__Task objective__
What lines of the data below hold "pixels"? Show them.

__Task inputs__
+-------+

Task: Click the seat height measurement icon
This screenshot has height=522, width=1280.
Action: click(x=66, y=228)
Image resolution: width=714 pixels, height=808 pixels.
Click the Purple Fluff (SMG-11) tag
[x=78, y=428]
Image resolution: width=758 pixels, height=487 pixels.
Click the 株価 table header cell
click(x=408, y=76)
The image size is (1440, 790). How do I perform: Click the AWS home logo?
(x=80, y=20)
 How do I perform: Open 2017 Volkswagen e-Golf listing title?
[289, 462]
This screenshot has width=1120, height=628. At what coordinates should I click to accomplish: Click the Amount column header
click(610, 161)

+-------+

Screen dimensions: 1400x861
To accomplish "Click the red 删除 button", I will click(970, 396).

+-------+

__Exercise answer__
Image resolution: width=714 pixels, height=808 pixels.
Image resolution: width=758 pixels, height=487 pixels.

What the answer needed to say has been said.